Even with the bruises marring his face, she couldn’t lose sight of his handsomeness. And as she watched him, his gaze darkened with some thought she couldn’t name.

The handkerchief fell from her hand and she touched his roughened whiskers. They made him appear so rugged and raw, a far cry from the clean-shaven man she’d met just days before. Now he really looked like a dangerous criminal. Like a man who could steal her most private thoughts.

Her very soul.

She should be afraid of him and yet no part of her recoiled as she normally did when a man stood so close. He wasn’t groping or pulling. He just sat there, looking up at her as if waiting for something.

Suddenly she felt his hand at her waist. He trailed it up along her spine until he touched her cheek. Before she could react, he gently pulled her closer.

“So pretty,” he whispered an instant before he claimed her lips.

Shahara trembled at the foreign sensation. His lips weren’t demanding, they were asking. Gentle and kind, they teased her senses . . . whetted a hunger that she’d never known existed. Surrendering herself to her whirling emotions, she leaned into him and allowed him to pull her onto his lap.

Again he whispered his language to her and her body arched for the kisses he began to rain down the column of her throat. Throbbing heat assailed her. She wanted more.

Syn knew he should stop, but for his life he couldn’t pull away. It had been way too long since he’d last held a woman. And this one stoked his passions to the highest level imaginable. She was so brazen and yet so timid.

And her body tasted like honey and spice.

He moaned as she ran her hands through his hair, stroking his scalp. Running his hands over her spine, he felt her move against him an instant before her knee brushed against his bruised ribs.

Pain exploded, blotting out all the pleasure. He gasped in agony.

She tensed a moment before she jumped away. “I’m so sorry! Are you okay?”

“Other than the fact that I feel like my rib just punctured a lung, sure, I’m all right.” He leaned forward, trying to shift the pain.

If he ever got his hands on Merjack . . .
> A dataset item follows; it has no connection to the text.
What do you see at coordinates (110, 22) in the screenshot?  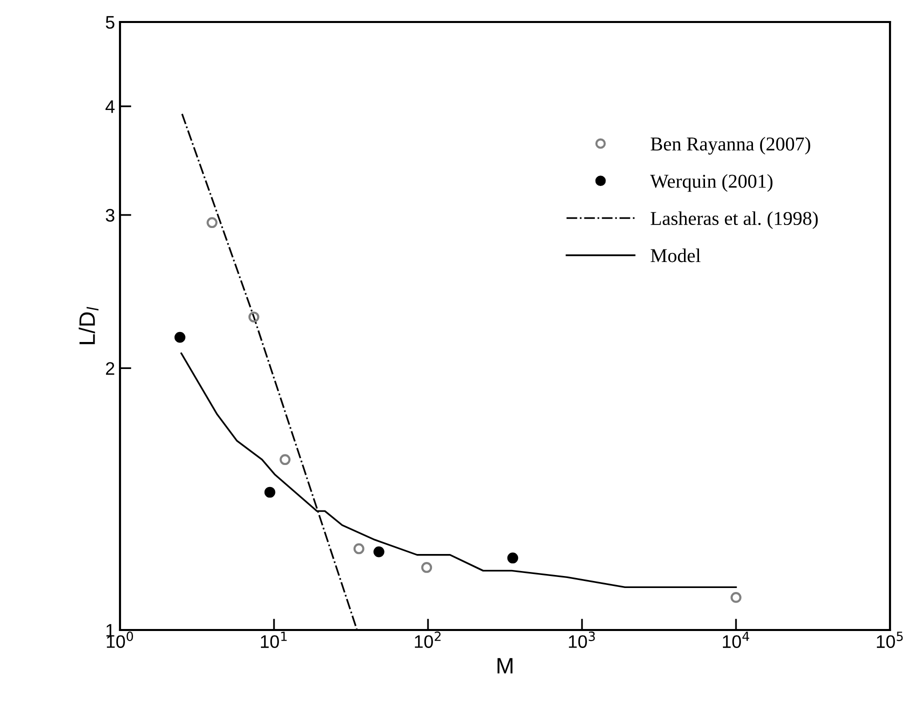 I see `y-tick-label: 5` at bounding box center [110, 22].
And speaking of, it was probably a good thing she’d accidentally done that. They needed to get out of here. Quickly.

Hormones be damned.

Pushing himself up, he took a shallow breath to steady himself. “If you want to punch in coordinates, I’ll do the preliminaries and fire the engines.”

She nodded and took his vacated chair. Syn paused for a minute as he noted her reddened cheeks and swollen lips. His whiskers had burned a path all the way down her throat and, for some unknown reason, he liked that sight. Somehow it marked her as his.

Don’t even go there.

What was wrong with him? He knew better than to put any claim on a woman. He could never depend on one. Women lied and they betrayed.

The only one he could trust was himself.